2.Actively infected wound with exposed bone.
3.Subject has ulcers caused by a disease other than diabetes e.g., malignant ulcerations, and ulcerations due to venous or arterial insufficiency, in the opinion of the Investigator.
4.Ulcer, about which the Investigator is suspicious for cancer.
5.Subjects with a gangrenous or ischemic ulcer.
6.Subject with ulcer that in the opinion of the Investigator, may need amputation.
7.Subject with Target wound where wound measurement is not possible, such as ulcers between toes.
8.Laboratory values at Screening of: Hemoglobin < 8.0 g/dL, White Blood Cells (WBC) < 2.0 X 109 cells/L.
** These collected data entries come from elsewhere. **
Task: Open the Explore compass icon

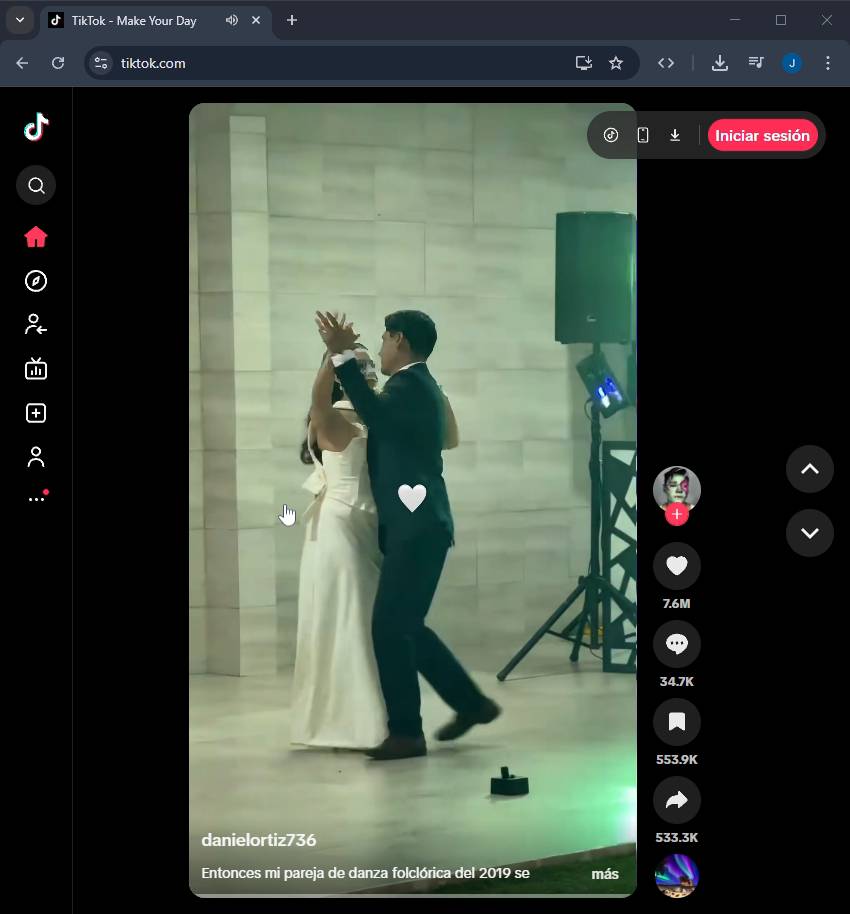Action: pos(36,281)
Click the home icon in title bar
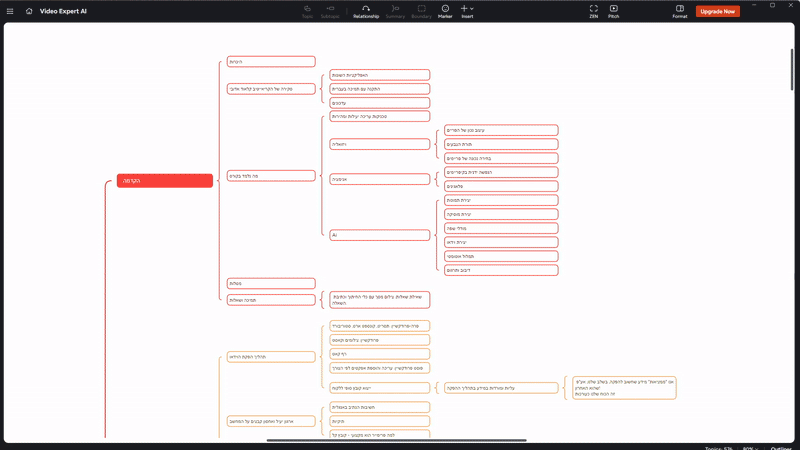800x450 pixels. (28, 11)
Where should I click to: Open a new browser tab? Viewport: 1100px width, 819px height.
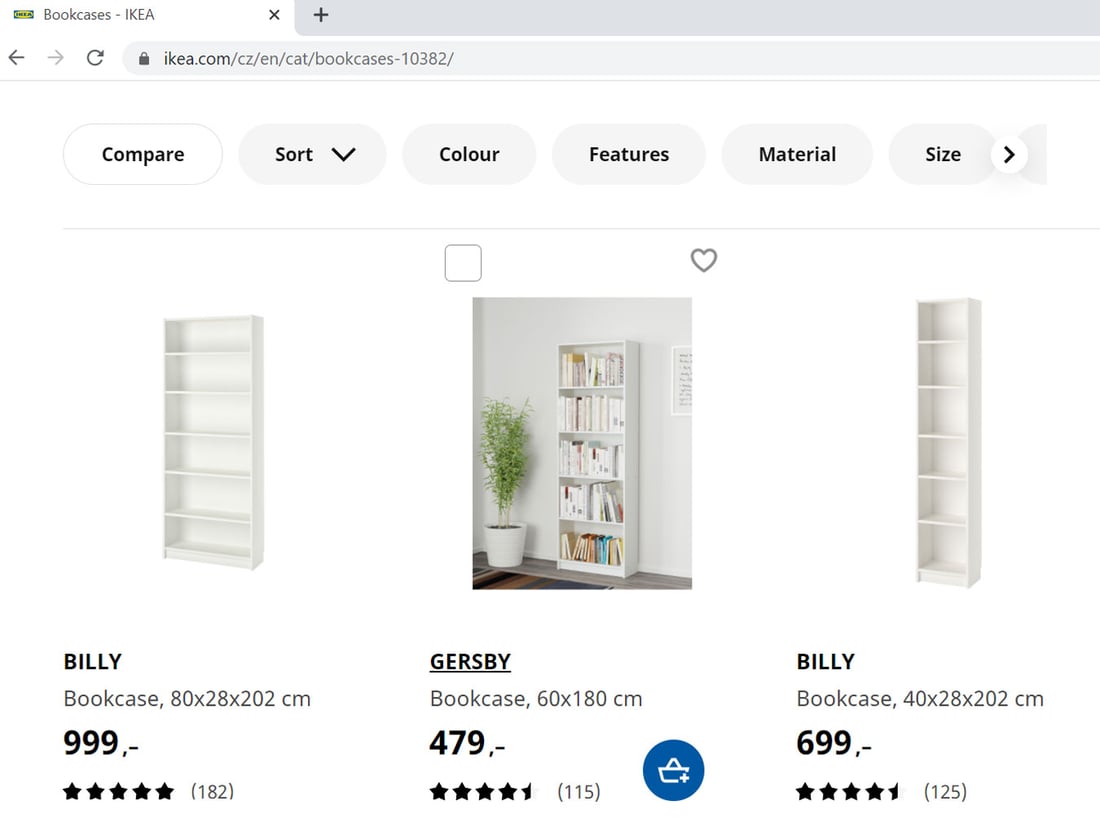(320, 15)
9.Presence of any existing clinically significant medical condition(s) that, in the opinion of the Investigator, could interfere with wound healing, Including but not limited to the following., Connective tissue disease, Peripheral vascular disease, Clinically significant claudication or peripheral edema on the affected limb, Acute or unstable Charcot foot, Aplastic anemia or exacerbation of sickle cell anemia, Current sepsis, End-stage renal disease, Immunosuppression, Any malignancy history
10.Subject has received or is currently receiving or scheduled to receive any of following medication or therapies during the course of the Study, Immune suppressants (chronic systemic corticosteroids) within 30 days of randomization visit, Revascularization surgery (e.g., angioplasty, Coronary artery bypass surgery, transmyocardial revascularization) within 30 days of randomization visit, Growth factors within 30 days of randomization visit, Bioengineered tissue or skin substitutes within 30 days of randomization visit, Application of topical steroids to the ulcer surface within 30 days of randomization visit, Use of any investigational drug(s) or therapies within 30 days of randomization visit, Use of anti-inflammatory medication after screening visit.
11.Has any other factor which may, in the opinion of the Investigator, compromise participation and/or follow-up in the Study.
Method of Generating Random Sequence
Other
Method of Concealment
An Open list of random numbers
Blinding/Masking
Open Label
Primary Outcome
Outcome
TimePoints
Change in wound size and granulation
45 days from Baseline
Secondary Outcome
Outcome
TimePoints
Change in reduction of exude, change in scale of pain assessment, change in wound closure and scale of edema and change in proliferation of epithelialization
45 days from Baseline
Target Sample Size
Total Sample Size="74" Sample Size from India="74" Final Enrollment numbers achieved (Total)= "0" Final Enrollment numbers achieved (India)="0"
This is a multicenter, randomized, open label, parallel-group, comparative, prospective clinical study to evaluate the efficacy and safety of polyherbal oil in subjects with diabetic non healing wound.
Following screening, eligible patients will be randomly assigned in 1:1 ratio to one of the two treatment arms i.e. test arm or comparator arm.
Study Population: Male and female patients with chronic non healing diabetic wound with more than 10 days aged between 25 and 75 years will be eligible for this multi-center, open-label, comparative, randomized study. All patients must have wound size (area) is ≤ 25 cm2 (Post-debridement) measured by a standardized scale at the screening visit. All patients will undergo a complete physical examination at screening, including routine laboratory tests.
Study Procedures & precautionary measures:Subjects meeting all entry criteria will be randomized at Randomization Visit (Day 1). Test product or comparator will be dispensed and applied during this visit as per randomization schedule. There will be a seven study assessment visits on Day -7 (screening),Day 1 (baseline), Day 9(±2), Day 18(±2), Day 27(±2), Day 36(±2) and Day 45 (±4)) and site visit for IP application and dressing on day 1, 3, 5, 7, 9, 11, 13, 15, 17, 19, 21, 23, 25, 27, 29, 31, 33, 35, 37, 39, 41, 43, and day 45.
The photograph/s of targeted wound is to be taken at scheduled assessment visits, with specific technique i.e. a standard digital camera should be used and must remain constant throughout the treatment period. Distance to the affected area preferably be decided by investigator and must remain constant for all subjects being treated at the clinic.